別の実施形態では、複数の試料収容容器中の試料に対する核酸増幅アッセイを実行するように構成された自動化システムが開示される。上記システムは、第１の試料中に存在し得る第１の分析物を単離および精製するのに適した試薬および条件に第１の試料を曝露させることによって精製された形態の第１の試料を生成し、精製された形態の第１の試料の生成を開始した後に、第２の試料に存在し得る第２の分析物を単離および精製するのに適した試薬および条件に第２の試料を曝露させることによって精製された形態の第２の試料を生成するように構成された１つ以上の洗浄ステーションを含み得る。また上記システムは、第１の増幅試薬を精製された形態の第１の試料と組み合わせることによって第１の増幅反応混合物を形成し、第２の増幅試薬を精製された形態の第２の試料と組み合わせることによって第２の増幅反応混合物を形成するように構成および制御された流体移送装置も含み得る。また上記システムは、第１の増幅反応混合物を第１の核酸増幅反応を実行するための第１の増幅条件に曝露させ、第１の増幅混合物を第１の増幅条件に曝露させる前に、第２の増幅反応混合物を第２の核酸増幅反応を実行するための第２の増幅条件に曝露させるように構成および制御された熱処理ステーションも含み得る。また上記システムは、第２の増幅反応混合物を第２の増幅条件に曝露させた後かつ第１の増幅混合物の第１の増幅条件への曝露が完了する前に、第２の増幅反応混合物中の第２の分析物の存在または不存在を決定し、第１の増幅混合物を第１の増幅条件に曝露させた後に、第１の増幅反応混合物中の第１の分析物の存在または不存在を決定するように構成および制御された検出システムも更に含み得る。

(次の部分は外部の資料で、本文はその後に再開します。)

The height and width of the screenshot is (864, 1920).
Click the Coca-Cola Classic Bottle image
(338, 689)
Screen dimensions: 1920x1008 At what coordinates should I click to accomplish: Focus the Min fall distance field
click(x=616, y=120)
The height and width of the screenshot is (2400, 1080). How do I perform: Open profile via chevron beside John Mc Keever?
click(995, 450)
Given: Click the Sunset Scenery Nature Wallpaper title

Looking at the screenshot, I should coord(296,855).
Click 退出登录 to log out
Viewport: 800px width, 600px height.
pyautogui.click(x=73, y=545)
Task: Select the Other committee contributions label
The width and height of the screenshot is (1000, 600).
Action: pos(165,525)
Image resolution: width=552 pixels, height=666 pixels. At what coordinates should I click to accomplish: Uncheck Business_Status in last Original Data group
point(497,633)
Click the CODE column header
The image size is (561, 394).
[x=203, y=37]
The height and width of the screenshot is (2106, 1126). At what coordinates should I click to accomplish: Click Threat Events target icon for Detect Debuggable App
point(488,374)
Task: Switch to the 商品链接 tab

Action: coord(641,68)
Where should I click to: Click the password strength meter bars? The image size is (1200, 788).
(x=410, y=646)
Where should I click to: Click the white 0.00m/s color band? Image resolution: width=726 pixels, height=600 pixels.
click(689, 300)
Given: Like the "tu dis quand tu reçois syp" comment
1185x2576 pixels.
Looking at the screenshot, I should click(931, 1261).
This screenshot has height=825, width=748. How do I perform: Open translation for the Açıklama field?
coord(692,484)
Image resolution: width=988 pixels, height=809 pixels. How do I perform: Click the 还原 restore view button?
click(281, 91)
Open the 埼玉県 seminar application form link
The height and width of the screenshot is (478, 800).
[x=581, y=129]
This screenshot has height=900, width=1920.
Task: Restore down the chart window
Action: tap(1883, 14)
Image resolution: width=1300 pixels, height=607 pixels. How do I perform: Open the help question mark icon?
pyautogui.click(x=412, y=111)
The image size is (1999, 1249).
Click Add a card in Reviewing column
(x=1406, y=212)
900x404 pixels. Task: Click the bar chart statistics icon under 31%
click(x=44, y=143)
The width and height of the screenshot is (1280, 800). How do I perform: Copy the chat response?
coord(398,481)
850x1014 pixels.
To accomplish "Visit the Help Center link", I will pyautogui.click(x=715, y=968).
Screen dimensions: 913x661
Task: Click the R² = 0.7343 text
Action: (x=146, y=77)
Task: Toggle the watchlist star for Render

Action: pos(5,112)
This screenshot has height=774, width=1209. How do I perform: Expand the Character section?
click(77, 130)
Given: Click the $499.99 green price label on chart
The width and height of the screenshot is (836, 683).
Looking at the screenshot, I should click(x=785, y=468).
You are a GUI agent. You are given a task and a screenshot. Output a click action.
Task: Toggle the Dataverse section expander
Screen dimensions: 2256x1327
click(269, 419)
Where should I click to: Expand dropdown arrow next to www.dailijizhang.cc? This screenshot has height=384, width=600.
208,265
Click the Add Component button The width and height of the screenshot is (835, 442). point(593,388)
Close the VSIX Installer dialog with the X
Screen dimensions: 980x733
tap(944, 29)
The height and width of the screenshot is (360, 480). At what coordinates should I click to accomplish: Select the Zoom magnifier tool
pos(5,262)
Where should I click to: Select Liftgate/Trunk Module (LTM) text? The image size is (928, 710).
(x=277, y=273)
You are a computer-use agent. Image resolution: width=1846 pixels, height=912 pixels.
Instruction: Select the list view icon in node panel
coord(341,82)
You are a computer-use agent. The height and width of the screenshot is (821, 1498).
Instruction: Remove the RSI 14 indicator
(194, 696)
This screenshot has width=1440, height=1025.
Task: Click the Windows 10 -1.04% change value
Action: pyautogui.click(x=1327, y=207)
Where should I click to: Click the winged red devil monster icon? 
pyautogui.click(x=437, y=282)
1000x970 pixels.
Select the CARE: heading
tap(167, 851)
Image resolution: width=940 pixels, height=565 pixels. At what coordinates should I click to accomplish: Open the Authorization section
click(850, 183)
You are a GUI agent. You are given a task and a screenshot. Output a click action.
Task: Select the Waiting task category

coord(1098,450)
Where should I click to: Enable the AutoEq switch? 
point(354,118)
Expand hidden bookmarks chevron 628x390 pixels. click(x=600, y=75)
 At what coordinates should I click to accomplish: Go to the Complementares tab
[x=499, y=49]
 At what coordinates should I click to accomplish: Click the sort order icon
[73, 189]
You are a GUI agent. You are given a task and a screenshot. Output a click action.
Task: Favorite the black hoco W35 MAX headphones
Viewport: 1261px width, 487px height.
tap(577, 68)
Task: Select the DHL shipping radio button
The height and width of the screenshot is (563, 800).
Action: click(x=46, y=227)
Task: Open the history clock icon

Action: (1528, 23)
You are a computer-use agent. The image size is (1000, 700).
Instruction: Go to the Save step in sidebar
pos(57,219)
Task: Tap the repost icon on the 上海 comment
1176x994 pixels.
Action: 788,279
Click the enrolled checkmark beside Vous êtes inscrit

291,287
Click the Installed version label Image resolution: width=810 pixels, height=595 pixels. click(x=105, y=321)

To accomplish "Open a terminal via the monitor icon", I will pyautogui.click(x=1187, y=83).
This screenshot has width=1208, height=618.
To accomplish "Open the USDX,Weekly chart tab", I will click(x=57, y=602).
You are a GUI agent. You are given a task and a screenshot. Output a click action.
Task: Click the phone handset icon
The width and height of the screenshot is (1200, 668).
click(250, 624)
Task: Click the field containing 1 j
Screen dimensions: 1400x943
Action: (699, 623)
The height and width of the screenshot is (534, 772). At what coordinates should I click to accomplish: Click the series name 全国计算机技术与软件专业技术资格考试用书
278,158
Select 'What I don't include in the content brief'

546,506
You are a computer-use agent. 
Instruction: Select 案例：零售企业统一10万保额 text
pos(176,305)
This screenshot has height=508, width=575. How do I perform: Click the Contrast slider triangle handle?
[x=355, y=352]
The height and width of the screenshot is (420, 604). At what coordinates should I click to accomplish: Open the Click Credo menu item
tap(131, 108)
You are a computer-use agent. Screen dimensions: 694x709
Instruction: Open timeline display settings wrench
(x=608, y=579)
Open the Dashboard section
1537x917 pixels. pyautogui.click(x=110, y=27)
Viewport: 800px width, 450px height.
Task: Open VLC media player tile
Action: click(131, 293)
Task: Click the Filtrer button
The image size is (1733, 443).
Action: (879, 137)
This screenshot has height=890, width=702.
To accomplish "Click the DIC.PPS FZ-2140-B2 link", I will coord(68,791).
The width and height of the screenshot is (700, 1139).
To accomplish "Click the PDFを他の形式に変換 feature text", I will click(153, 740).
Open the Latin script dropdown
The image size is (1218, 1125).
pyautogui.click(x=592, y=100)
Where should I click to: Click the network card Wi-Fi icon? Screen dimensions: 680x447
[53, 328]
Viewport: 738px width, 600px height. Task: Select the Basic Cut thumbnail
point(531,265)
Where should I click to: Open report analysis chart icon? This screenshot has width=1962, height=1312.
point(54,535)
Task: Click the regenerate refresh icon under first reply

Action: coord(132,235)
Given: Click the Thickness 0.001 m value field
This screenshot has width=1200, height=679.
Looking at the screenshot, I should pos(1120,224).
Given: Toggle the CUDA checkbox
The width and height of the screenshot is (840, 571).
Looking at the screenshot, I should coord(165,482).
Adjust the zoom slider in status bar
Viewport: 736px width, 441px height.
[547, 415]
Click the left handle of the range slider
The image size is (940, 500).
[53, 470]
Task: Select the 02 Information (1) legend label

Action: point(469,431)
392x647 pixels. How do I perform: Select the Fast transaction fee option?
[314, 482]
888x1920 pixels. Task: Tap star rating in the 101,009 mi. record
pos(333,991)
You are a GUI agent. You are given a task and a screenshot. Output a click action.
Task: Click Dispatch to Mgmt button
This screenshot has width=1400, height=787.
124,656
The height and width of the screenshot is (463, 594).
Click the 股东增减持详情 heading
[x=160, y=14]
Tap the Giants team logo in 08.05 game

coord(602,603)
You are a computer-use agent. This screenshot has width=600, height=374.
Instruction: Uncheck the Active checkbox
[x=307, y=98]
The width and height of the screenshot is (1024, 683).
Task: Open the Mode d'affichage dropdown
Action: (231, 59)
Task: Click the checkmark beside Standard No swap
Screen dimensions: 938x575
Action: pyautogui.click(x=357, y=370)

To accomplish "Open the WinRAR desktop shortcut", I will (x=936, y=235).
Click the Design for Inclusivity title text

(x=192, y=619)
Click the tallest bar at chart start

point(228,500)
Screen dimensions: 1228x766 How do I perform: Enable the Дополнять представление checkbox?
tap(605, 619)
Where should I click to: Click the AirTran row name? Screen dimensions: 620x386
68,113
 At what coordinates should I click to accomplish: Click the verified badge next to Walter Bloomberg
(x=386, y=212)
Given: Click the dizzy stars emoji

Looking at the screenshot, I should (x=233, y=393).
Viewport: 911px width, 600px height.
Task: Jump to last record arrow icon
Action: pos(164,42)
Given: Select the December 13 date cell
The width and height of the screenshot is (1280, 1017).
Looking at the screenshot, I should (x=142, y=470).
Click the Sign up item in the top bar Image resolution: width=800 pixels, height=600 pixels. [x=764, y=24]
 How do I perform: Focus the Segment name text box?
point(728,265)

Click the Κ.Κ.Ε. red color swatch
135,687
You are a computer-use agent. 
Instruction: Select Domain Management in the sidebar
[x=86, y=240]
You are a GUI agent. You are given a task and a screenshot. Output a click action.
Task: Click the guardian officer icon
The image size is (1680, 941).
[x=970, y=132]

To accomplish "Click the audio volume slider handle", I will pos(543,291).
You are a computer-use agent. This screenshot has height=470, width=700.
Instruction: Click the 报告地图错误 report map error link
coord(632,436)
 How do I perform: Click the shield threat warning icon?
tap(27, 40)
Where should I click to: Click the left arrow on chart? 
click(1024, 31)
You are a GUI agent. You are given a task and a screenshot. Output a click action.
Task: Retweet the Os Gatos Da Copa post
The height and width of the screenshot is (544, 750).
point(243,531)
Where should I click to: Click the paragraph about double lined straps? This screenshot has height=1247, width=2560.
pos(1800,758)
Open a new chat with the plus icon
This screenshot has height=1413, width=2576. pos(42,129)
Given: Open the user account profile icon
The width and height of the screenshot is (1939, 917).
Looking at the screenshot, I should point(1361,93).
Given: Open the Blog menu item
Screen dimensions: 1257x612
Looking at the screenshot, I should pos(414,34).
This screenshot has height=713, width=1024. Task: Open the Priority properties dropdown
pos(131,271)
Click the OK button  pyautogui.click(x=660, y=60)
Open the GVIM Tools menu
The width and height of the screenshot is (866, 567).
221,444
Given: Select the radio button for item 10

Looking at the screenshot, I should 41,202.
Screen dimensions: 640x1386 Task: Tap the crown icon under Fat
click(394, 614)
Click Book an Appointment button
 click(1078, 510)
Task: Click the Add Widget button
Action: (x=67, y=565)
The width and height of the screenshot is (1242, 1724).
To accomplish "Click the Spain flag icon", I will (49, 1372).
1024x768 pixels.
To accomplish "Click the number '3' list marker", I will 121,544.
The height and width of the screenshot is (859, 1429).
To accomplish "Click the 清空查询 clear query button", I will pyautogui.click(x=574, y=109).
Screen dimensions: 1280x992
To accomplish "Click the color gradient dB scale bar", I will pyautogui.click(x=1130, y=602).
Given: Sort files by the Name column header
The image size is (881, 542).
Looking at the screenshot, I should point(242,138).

本開示のシステムの種々の実施形態は、以下の態様のうちの１つ以上を代替的にまたは追加的に含み得る：複数の試料収容容器がシステムに個別におよび逐次的にロードされる；複数の試料収容容器が１つ以上の容器保持ラックにシステムへとロードされる；第１の試料が、第１の試料収容容器に収容され、第２の試料が、第２の試料収容容器に収容され、当該第１および第２の試料収容容器が、それぞれ第１および第２の容器保持ラックによって支持されている；第１および第２の試料が単一の試料収容容器に収容される；第１および第２の試料が異なる試料収容容器に収容される；１つ以上の洗浄ステーションが、第１および第２の分析物がそれぞれ第１および第２の試料中に存在する場合、第１または第２の分析物を固体支持体上に固定化するように構成される；固体支持体が磁気応答性である；１つ以上の洗浄ステーションが、第１または第２の試料を磁界に曝露させる間に固定化されていない成分を第１または第２の試料から除去するように構成される；磁界が第１および第２の試料について同一の供給源により供給される；１つ以上の洗浄ステーションが、第１または第２の試料から固定化されていない成分を除去した後に固体支持体を緩衝液中に再懸濁するように構成される；上記システムが、第１の増幅反応混合物を形成する前に、ポリメラーゼおよび第１のセットの増幅オリゴマーを含有する第１の非液体試薬を溶解させ（ここで、当該第１の非液体試薬は第１の溶媒に溶解され、当該第１の溶媒は増幅オリゴマーまたはポリメラーゼを含有しない）、第２の増幅反応混合物を形成する前に、ポリメラーゼを含有する第２の非液体試薬を溶解させる（ここで、当該第２の非液体試薬は第２のセットの増幅オリゴマーを含有する第２の溶媒に溶解され、当該第２の非液体試薬はいずれの増幅オリゴマーを含有しない）ように更に構成および制御される；第２の溶媒が、第１のホルダーによって支持されるバイアル中に収容される；第１のホルダーが複数のバイアルを支持し、当該バイアルのうちの少なくとも１つが、第２の溶媒に含有されない１セットの増幅オリゴマーを含む溶媒を収容する；第１の溶媒が、流体接続されている密閉された液体リザーバーおよびアクセスチャンバーを有する第２のホルダーに収容され、当該アクセスチャンバーは、第２のホルダーから第１の溶媒を取り出すための流体移送装置によりアクセス可能である；第１および第２の非液体試薬が、同一のまたは異なる試薬パックの混合ウェル中で貯蔵および溶解され、各試薬パックは複数の混合ウェルを含む；第１のセットの増幅オリゴマーがＩＶＤアッセイを実行するために使用され、第２のセットの増幅オリゴマーがＬＤＴを実行するために使用される。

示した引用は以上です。